The authors establish a theoretical link between Shapley values and generalizability, then use SHAP to empirically decompose the effects of algorithms and hyperparameters on RL performance, identify consistent impact patterns across tasks and environments, and demonstrate that selecting configurations according to these patterns yields improved generalization in robotic domains.

What carries the argument

SHAP-guided configuration selection, which quantifies the additive contribution of each algorithm and hyperparameter to generalization performance via Shapley values and applies the resulting rankings to choose robust settings.

If this is right

SHAP-derived rankings can be used to pre-select algorithms and hyperparameters that reduce the generalization gap in new robotic environments.
Impact patterns remain consistent enough across diverse tasks to transfer configuration guidance without per-task re-analysis.
Practitioners receive concrete, data-driven rules for choosing among common RL algorithms and their hyperparameters instead of relying on trial-and-error.
The framework supplies both empirical evidence and a theoretical basis for treating configuration choice as an explainable component of RL generalizability.

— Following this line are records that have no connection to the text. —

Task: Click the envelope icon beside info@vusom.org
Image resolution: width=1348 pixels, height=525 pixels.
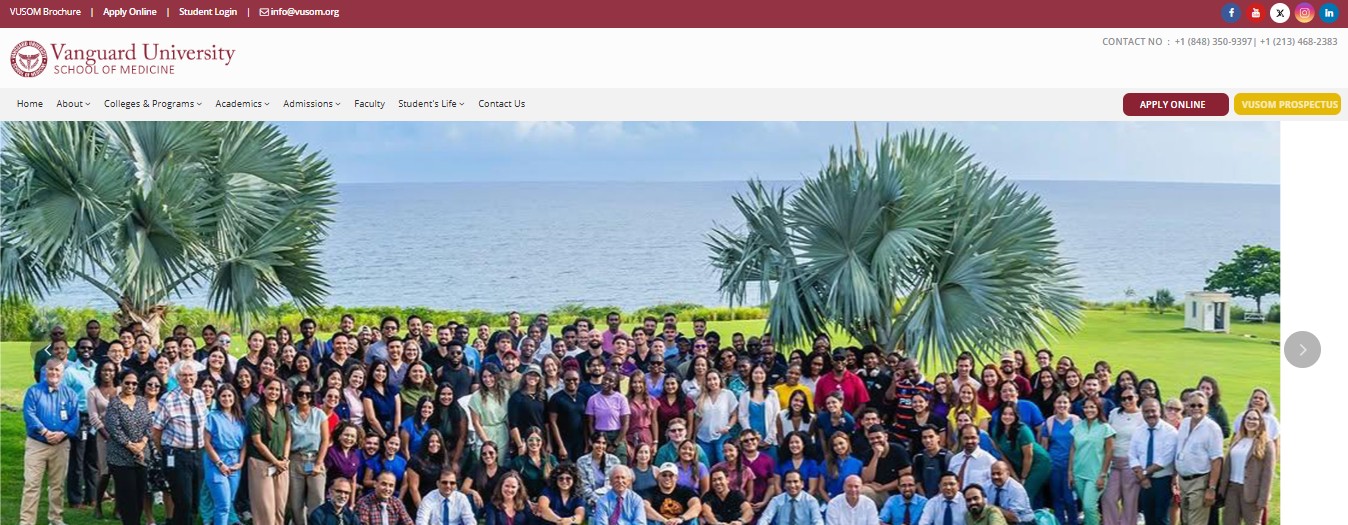Action: (x=264, y=12)
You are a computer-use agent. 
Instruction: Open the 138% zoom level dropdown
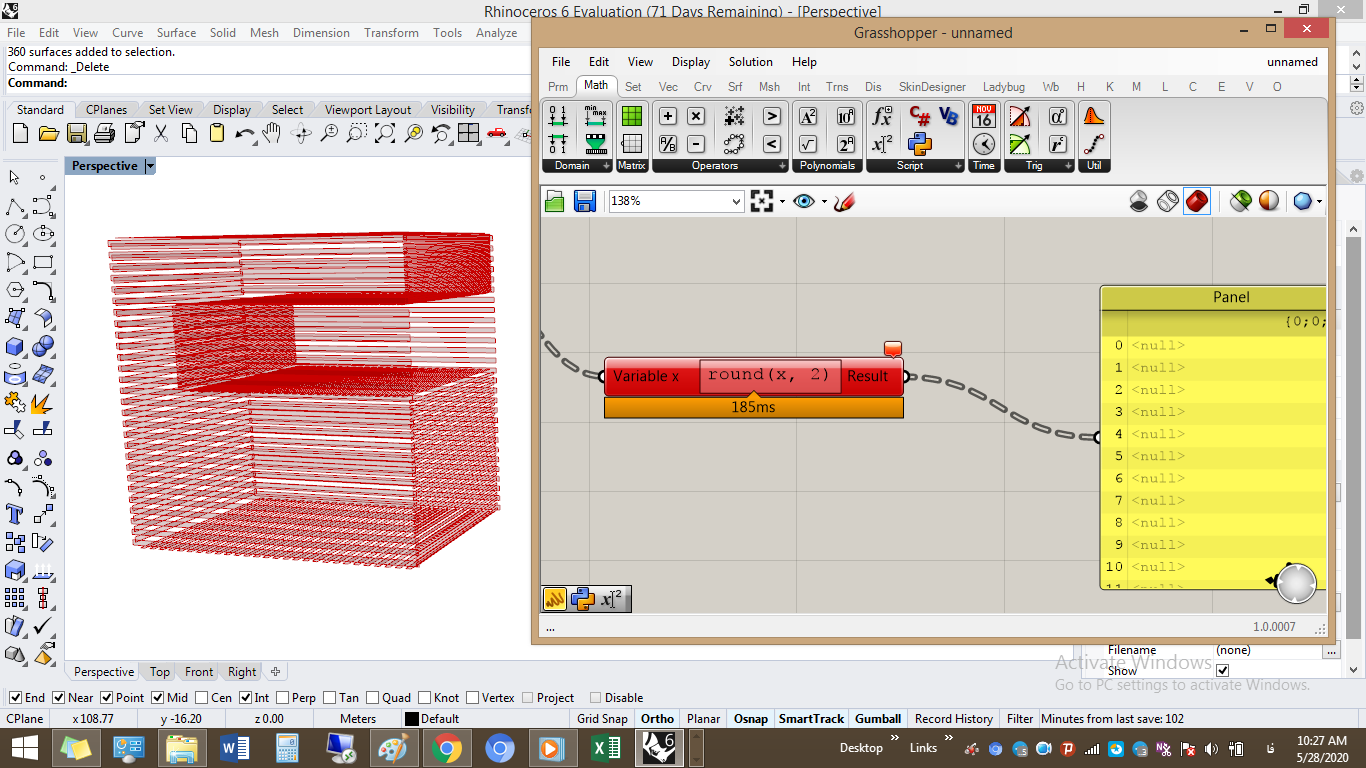pos(677,201)
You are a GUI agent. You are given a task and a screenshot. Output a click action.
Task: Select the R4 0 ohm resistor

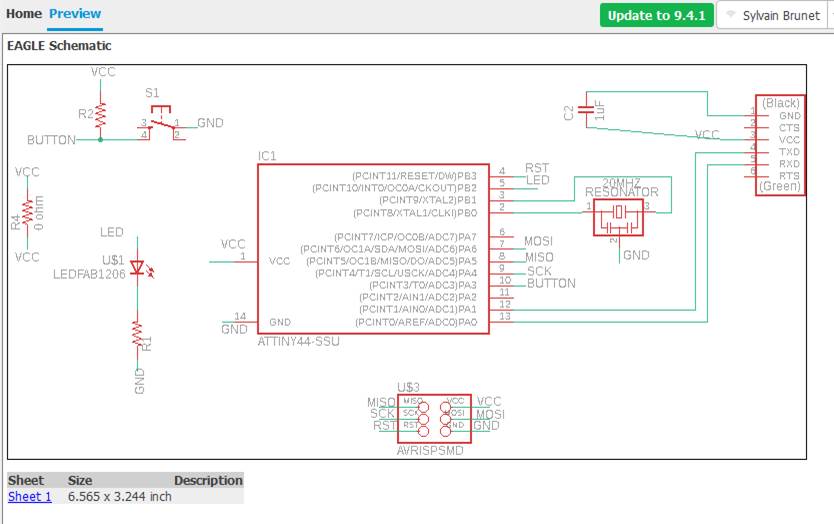click(x=27, y=215)
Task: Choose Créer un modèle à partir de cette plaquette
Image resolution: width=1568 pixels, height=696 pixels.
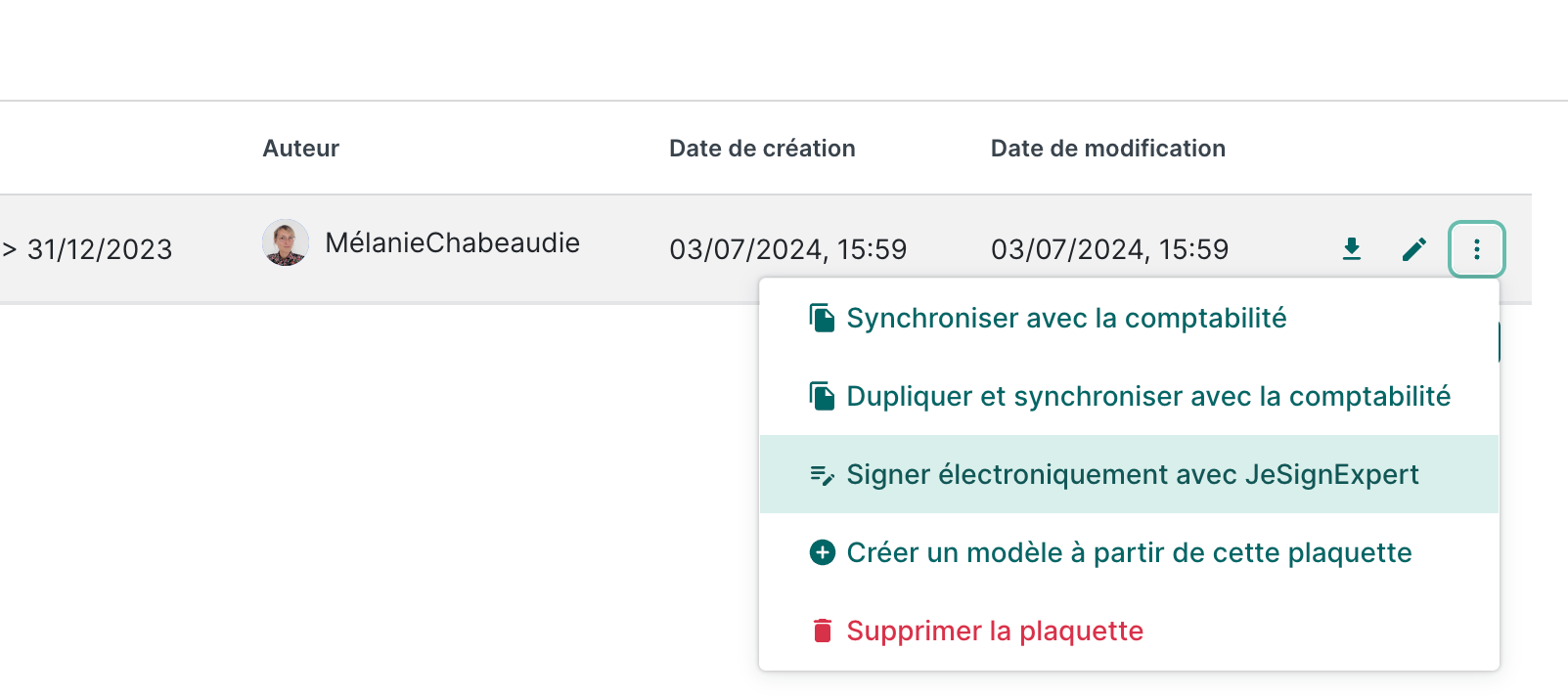Action: [1129, 552]
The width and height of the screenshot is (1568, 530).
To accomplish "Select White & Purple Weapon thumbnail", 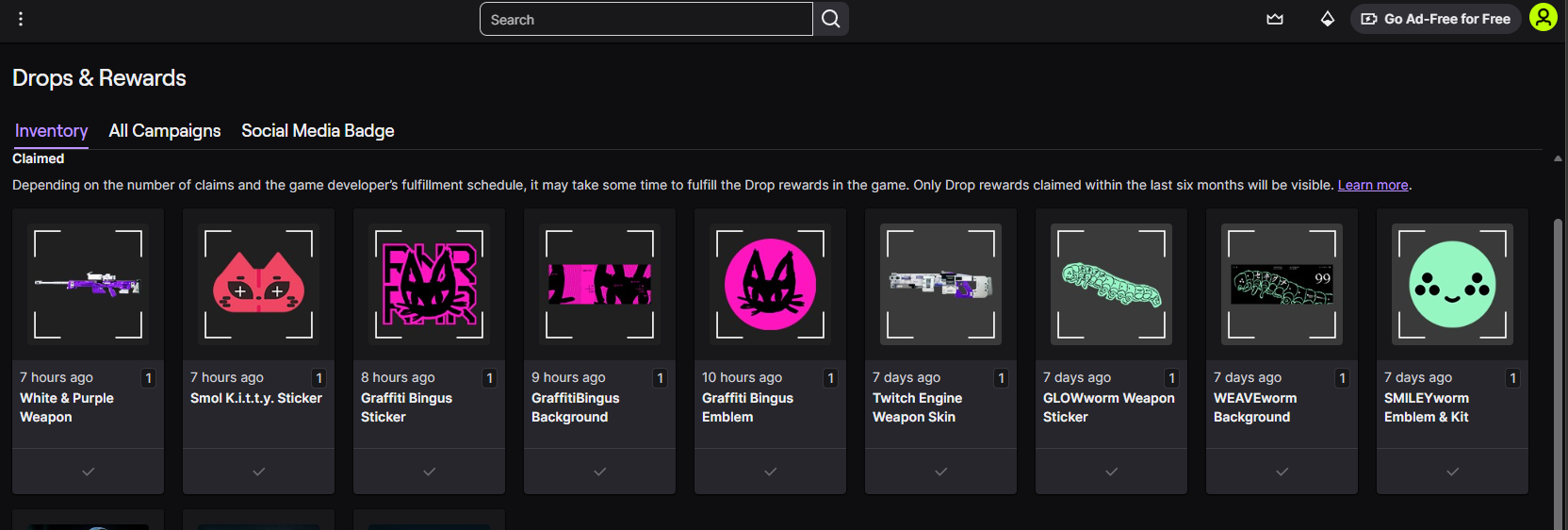I will tap(88, 284).
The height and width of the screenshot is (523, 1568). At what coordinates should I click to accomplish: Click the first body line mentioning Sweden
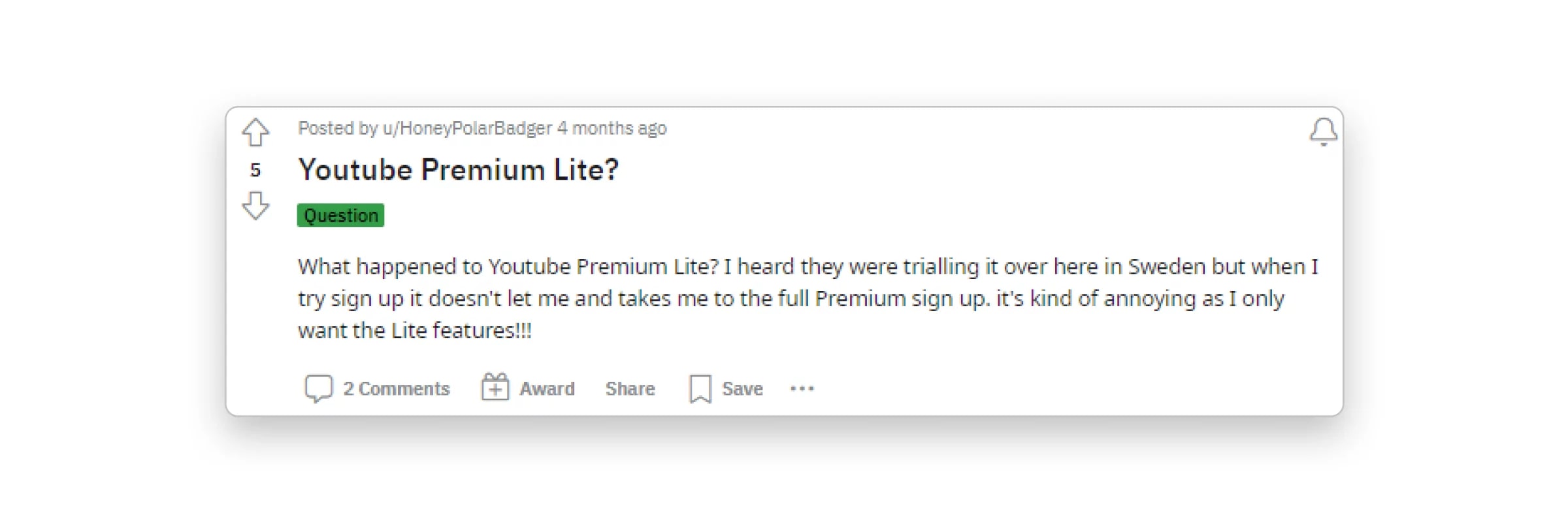click(x=808, y=267)
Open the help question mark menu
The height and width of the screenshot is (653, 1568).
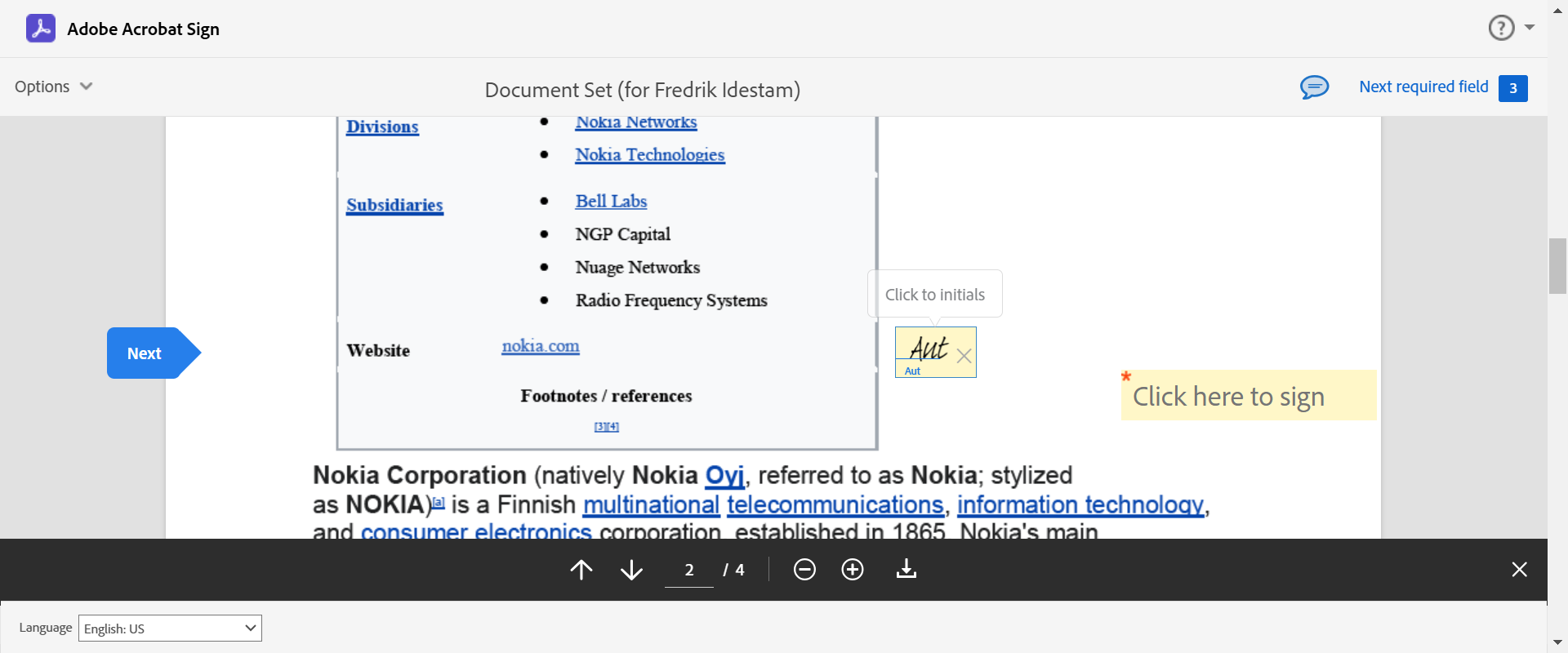point(1501,28)
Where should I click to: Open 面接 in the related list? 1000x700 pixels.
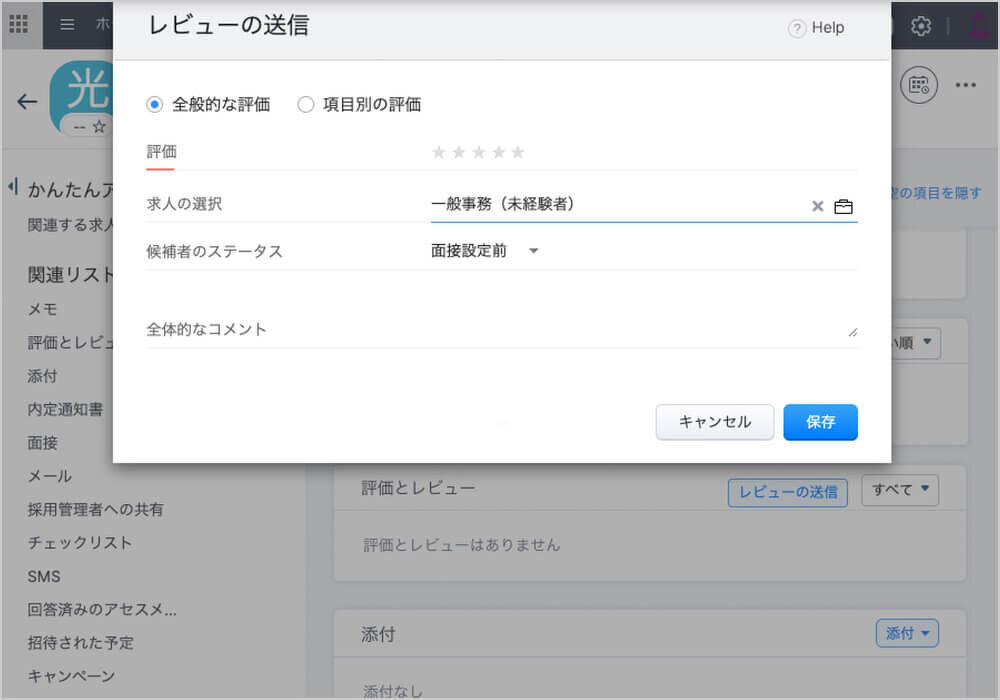(43, 443)
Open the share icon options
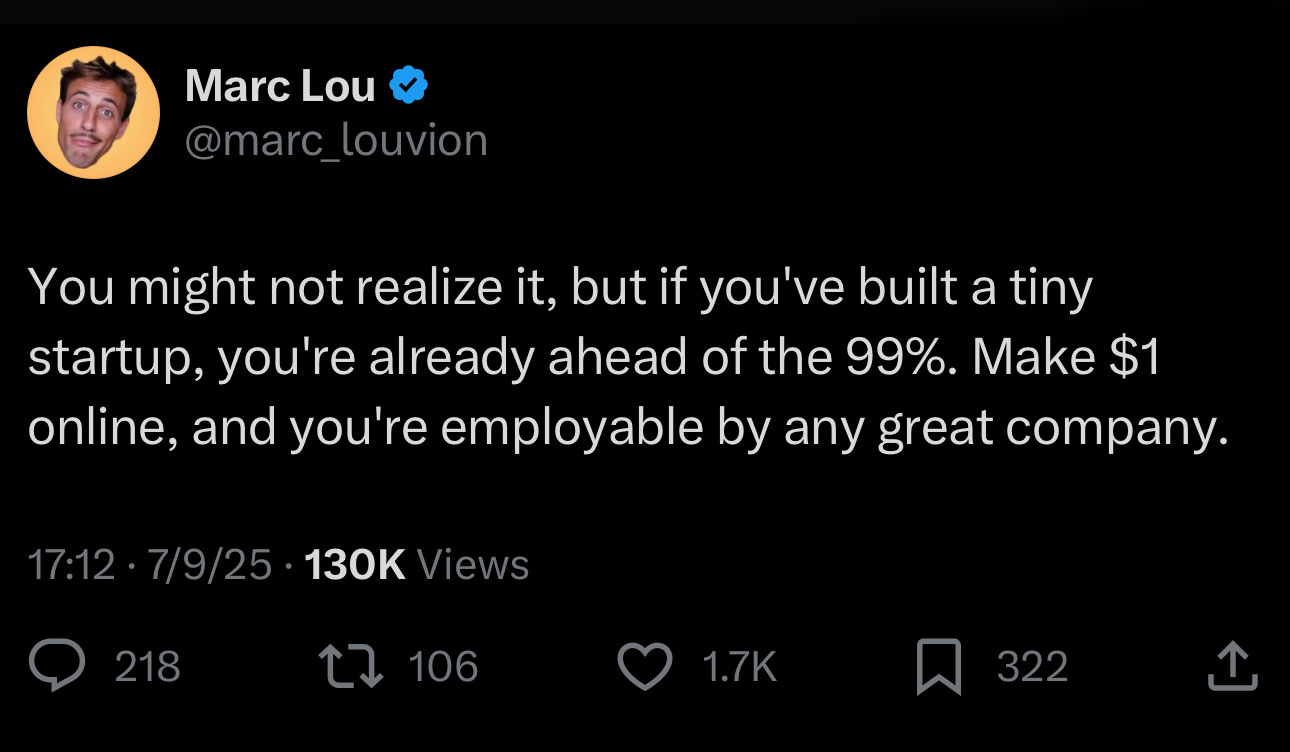The image size is (1290, 752). (x=1230, y=666)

Where Pith is reading between the lines

These are editorial extensions of the paper, not claims the author makes directly.

The same SHAP decomposition could be applied to RL domains outside robotics, such as navigation or manipulation in simulated warehouses, to test whether the consistency of patterns generalizes.
If the patterns prove stable, the method could be turned into an automated recommender that suggests configurations for a new environment after only a small number of runs.
Combining the SHAP approach with other attribution techniques might isolate whether the stability arises from algorithm properties or from the structure of the robotic state spaces.

Load-bearing premise

The impact patterns derived from SHAP remain stable enough across varied tasks and environments that they can guide configuration choices without needing fresh validation in the target setting.

What would settle it

Finding a new robotic task or environment in which the SHAP-recommended configurations produce larger generalization gaps than randomly chosen or default configurations would show the patterns do not reliably support better selection.

Figures

Figures reproduced from arXiv: 2605.02867 by Cong Yang, Lingxiao Kong, Oya Deniz Beyan, Zeyd Boukhers.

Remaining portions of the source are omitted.